= WHAT THE TASK REQUIRES =
Extract all lines from the data beneath that include the word "output".

= RECORD SET =

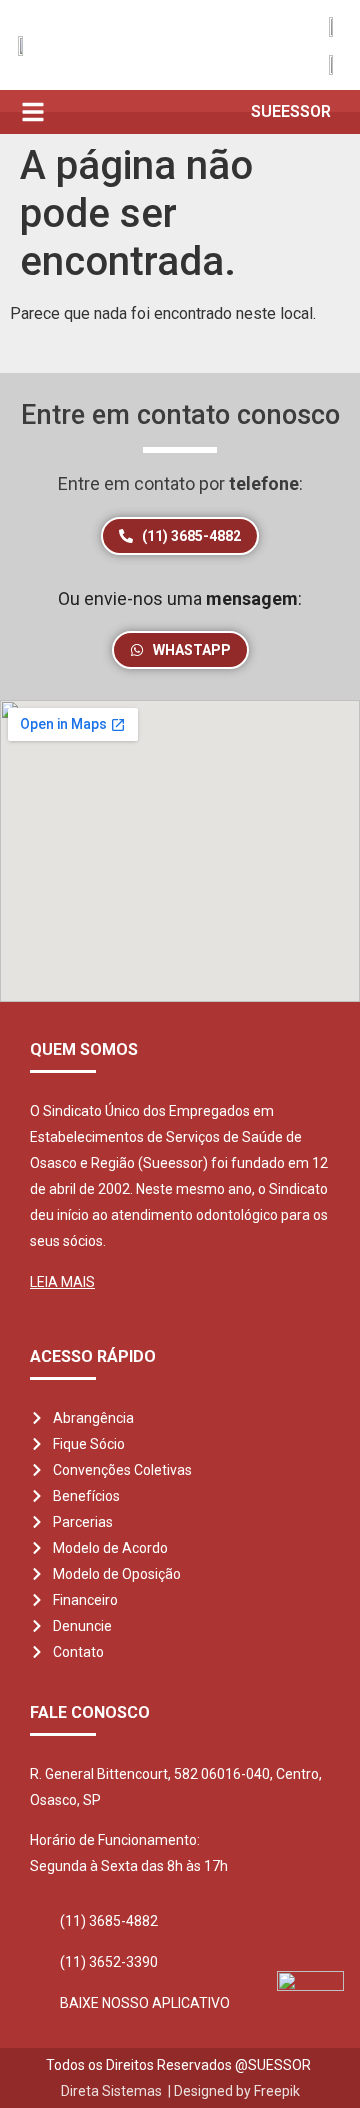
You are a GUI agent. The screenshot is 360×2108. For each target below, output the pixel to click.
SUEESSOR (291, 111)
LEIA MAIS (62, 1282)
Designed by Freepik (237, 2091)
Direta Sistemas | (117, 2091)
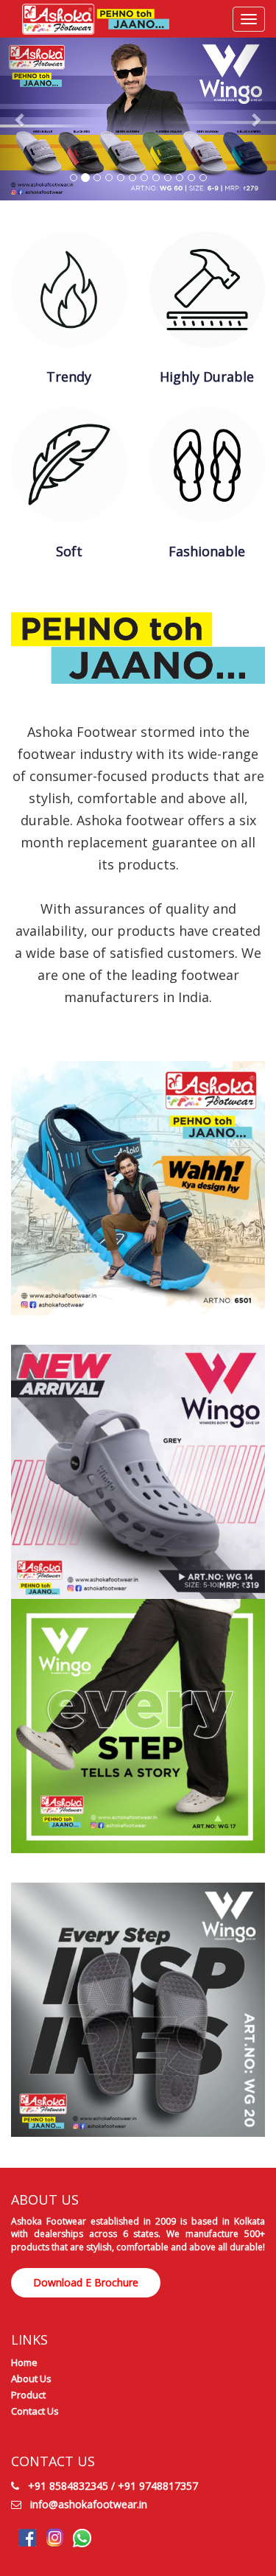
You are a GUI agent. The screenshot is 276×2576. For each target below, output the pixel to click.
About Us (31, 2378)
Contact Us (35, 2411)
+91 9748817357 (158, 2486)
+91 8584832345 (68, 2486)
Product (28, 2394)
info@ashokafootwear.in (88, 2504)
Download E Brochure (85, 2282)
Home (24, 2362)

= ANSWER SECTION =
You are a GUI agent. The screenshot is 360×2108. For each target below, output the pixel to click.
You are a GUI agent. The screenshot is 276×2576. For each target below, output the pixel to click.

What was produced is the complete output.